Aim of the exercise:
Using the data below, copy each line that includes the word "Task".

Stored records:
****************
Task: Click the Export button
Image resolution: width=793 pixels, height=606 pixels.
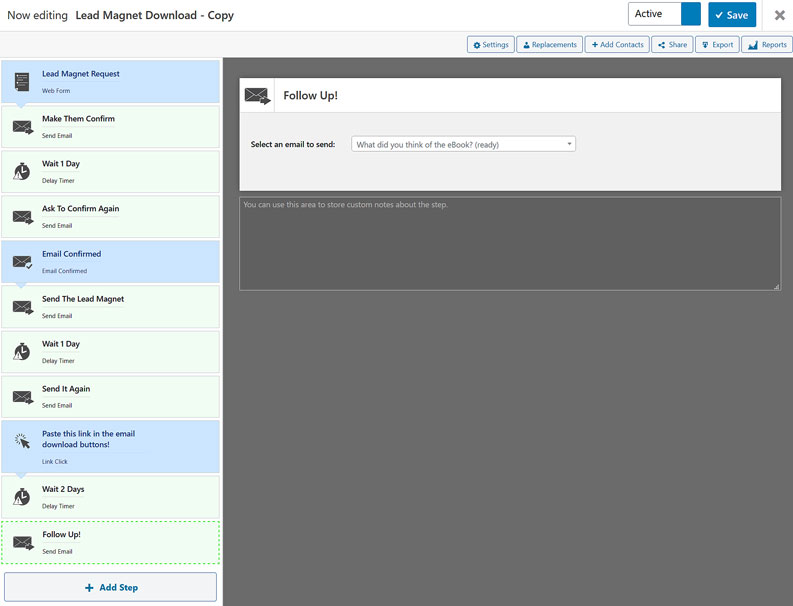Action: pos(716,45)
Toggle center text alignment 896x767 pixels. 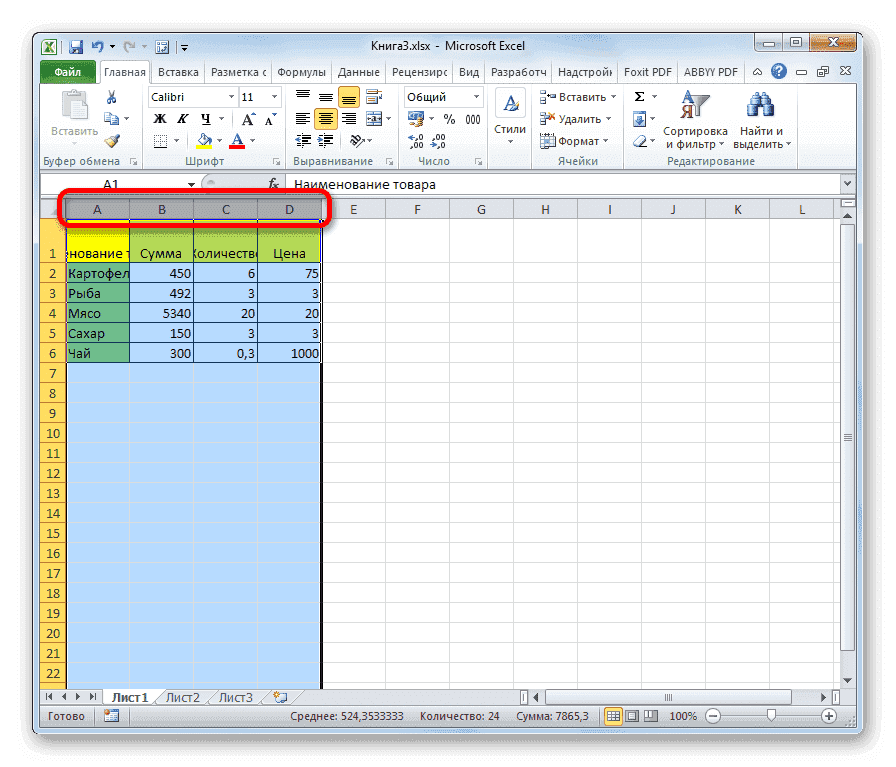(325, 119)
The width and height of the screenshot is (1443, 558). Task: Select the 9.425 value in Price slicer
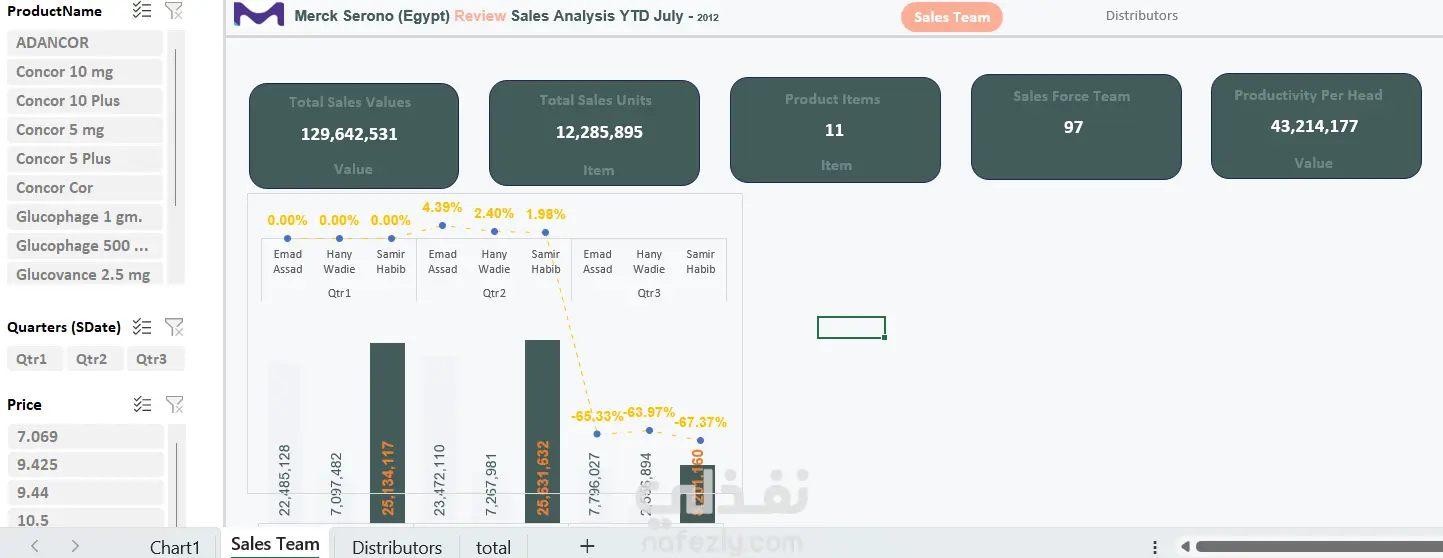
****************
Output:
Task: Click the Export button
The width and height of the screenshot is (1443, 558). Task: Select the 9.425 value in Price slicer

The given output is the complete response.